The Business Secretary today opens consultation to tackle overly lengthy, confusing or misleading terms & conditions when customers buy all kinds of products and services.

Sajid Javid announced the Government will be looking at ways in which T&Cs can be made more user-friendly and considering proposals to introduce fines for unfair terms.

In September 2015, Which? carried out research that looked at the terms and conditions for car and travel insurance. Some of the longest were over 38,000 words, longer than Shakespeare’s Hamlet and Romeo and Juliet.

It found that nine in ten (90%) people have agreed to terms and conditions when buying a product or service online in the last year, but only 16% say they always read them.

The most common reason people give for not reading is is that they are too long (65%), while four in ten (38%) say it’s too hard to find the important pieces of information and a third (33%) think they’re too confusing.

The Department for Business, Innovation and Skills (BIS) is asking consumers who have experienced issues when consulting their terms and conditions to respond to the Call for Evidence.

In addition to this, the government hopes to support consumers by reducing the risk of any ‘nasty surprises’ hidden within opaque or lengthy T&Cs. This could include being tied into long contracts or facing demands for the payment of unexpected fees.

Business Secretary Sajid Javid says: “It seems like everything we buy these days comes with the line ‘Terms and Conditions apply’. “Whether it’s a train ticket, car insurance or downloading an app, we are faced with pages of small print that is difficult to navigate through.

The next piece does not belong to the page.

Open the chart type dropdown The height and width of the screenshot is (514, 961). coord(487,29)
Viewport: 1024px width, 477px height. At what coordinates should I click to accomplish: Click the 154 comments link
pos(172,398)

“If terms and conditions were clearer, and easier to navigate consumers would be able to easily consult them and make better informed choices before buying a product.

“It would make similar products easier to compare, increasing competition which could inevitably drive prices down for consumers.

Which? executive director, Richard Lloyd, says: “Consumers shouldn’t have to read endless pages of baffling jargon just to ensure there are no nasty surprises hidden away in the terms and conditions.

We will be working with industry and the government to test how T&Cs are presented, particularly online and on mobile devices, to help ensure they work better for consumers.

“As part of the Call for Evidence the government is also seeking views on the creation of a power to apply civil fines to businesses who do not comply with consumer protection rules in this area.

“The power to fine non-compliant businesses would deter future breaches and strengthen fair competition.”